Dick Luyt
- Full name: Richard Robbins Luyt
- Born: 16 April 1886 Ceres, Cape Province, South Africa
- Died: 14 January 1967 (aged 80) Worcester, Cape Province, South Africa
- Height: 1.80 m (5 ft 11 in)
- Weight: 73.9 kg (163 lb)

Rugby union career
- Position(s): Centre

Provincial / State sides
- Years: Team / Apps / (Points)
- Western Province /  / ()

International career
- Years: Team / Apps / (Points)
- 1910–13: South Africa / 7 / (3)

= Dick Luyt =

South African rugby union player and cricketer

Richard Robbins Luyt (16 April 1886 – 14 January 1967) was a South African international rugby union player.

==Biography==
Born in Ceres, Cape Province, Luyt attended Paul Roos Gymnasium with brothers John and Frederick, all of whom would gain Springboks representative honours. He was a centre, attached to Hamilton RFC, and made his international debut during a home series against the 1910 British Lions.

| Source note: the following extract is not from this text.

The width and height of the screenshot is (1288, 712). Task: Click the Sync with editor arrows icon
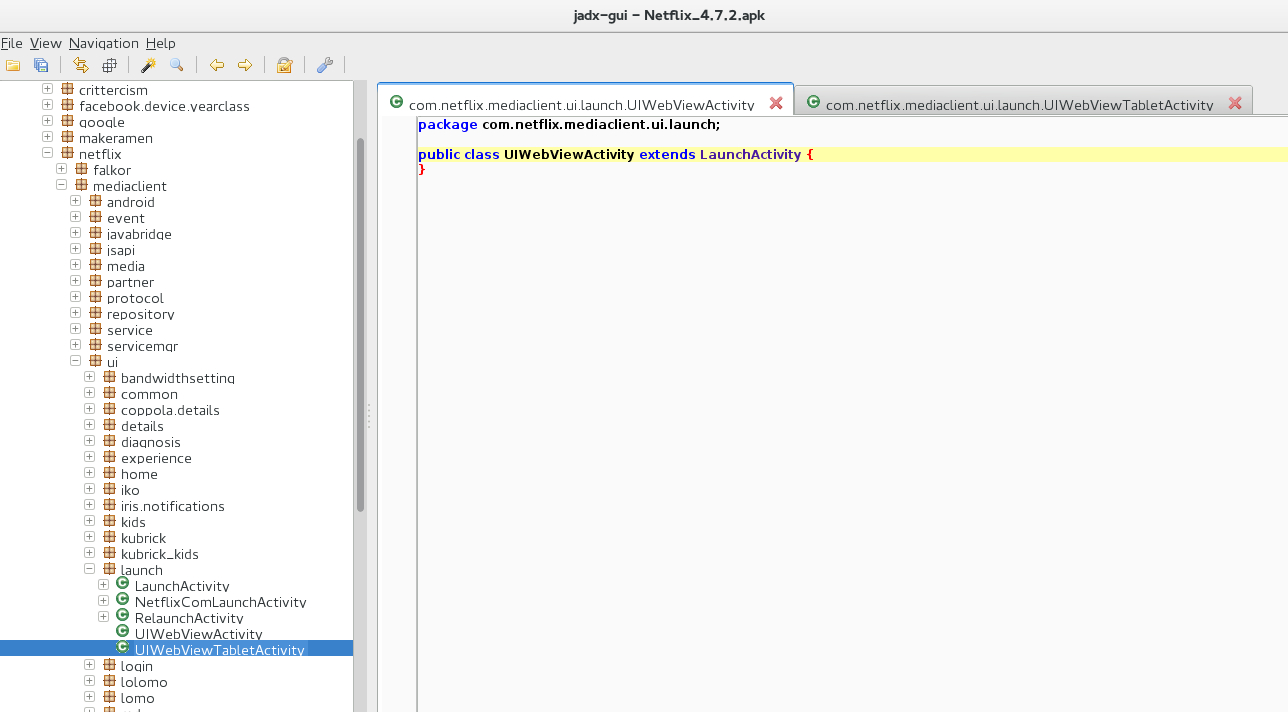[x=81, y=66]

The three brothers were all part of the 1912–13 tour of Europe and in the match against Scotland became the first sibling trio to feature in the same Test match.

Luyt played first–class cricket for Western Province as both a leg-spin bowler and wicket–keeper.

One of his sons, Richard, served as Governor of British Guiana.

Luyt was employed by financial company Old Mutual.